It has previously been stated that manipulating encoding variability by varying item characteristics would be very challenging to achieve on theoretical grounds (Spanton & Berry, 2020). The present results reiterate this conclusion. Despite manipulating multiple item characteristics at once to achieve a meaningful effect on recognition confidence ratings—in this instance, one that causes an R2 difference between conditions corresponding to a small to medium effect size (Cohen, 1988)—this did not lead to clear increases in old item variance.
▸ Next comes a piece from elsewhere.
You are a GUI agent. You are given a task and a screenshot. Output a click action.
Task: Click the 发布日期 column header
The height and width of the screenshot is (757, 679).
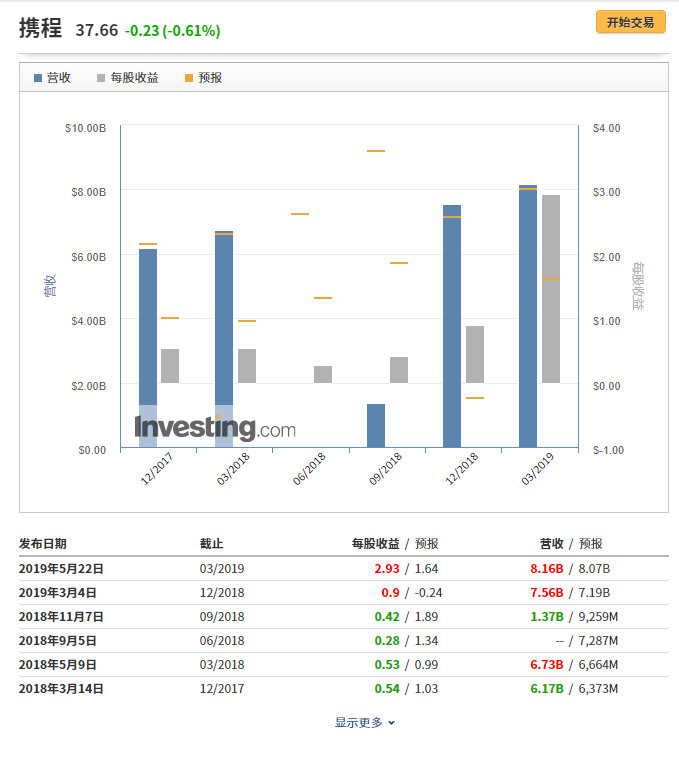[43, 544]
Moreover, it proved difficult to manipulate mean memory strength orthogonally without confounds, as seen in Experiment 2. In Experiment 3, we were able to contribute a new manipulation that affected the old/new item variance ratio but were unable to control mean memory strength to observe an unequivocal encoding variability effect, despite using stimuli from Experiment 1 that did not previously elicit confounding effects on mean strength. In sum, these experiments emphasise that the encoding variability hypothesis is difficult to test. Further, no conclusive evidence of its independent contribution to the old item variance effect has yet been found.
Although we did not find unambiguous support for encoding variability, our results showed that mean strength manipulations can independently increase old item variance estimates on a group level, and that these parameter estimates have a positive linear association on a participant level. These findings align with previous reports of the z-ROC slope decreasing as memory performance increases (Glanzer et al., 1999; Parks & Yonelinas, 2007), lending further support to the existence of a strength scaling trend. Based on this, it is unlikely that encoding variability alone can explain changes in old item variance in the UVSD model. It is possible that the specification of the encoding variability hypothesis suggested by Jang et al. (2012) can be extended to include strength scaling by assuming that the mean of the added strength distribution (μA) scales with the variance of added strength (σA) in the equation O = B + A. However, this extension would not address other limitations of the encoding variability hypothesis identified by Spanton and Berry (2020). It would also not account for the effect of retrieval manipulations on estimates of old item variance in the UVSD model (Koen et al., 2013). As such, it is likely that this hybrid specification would not give a satisfactory explanation of the old item variance effect.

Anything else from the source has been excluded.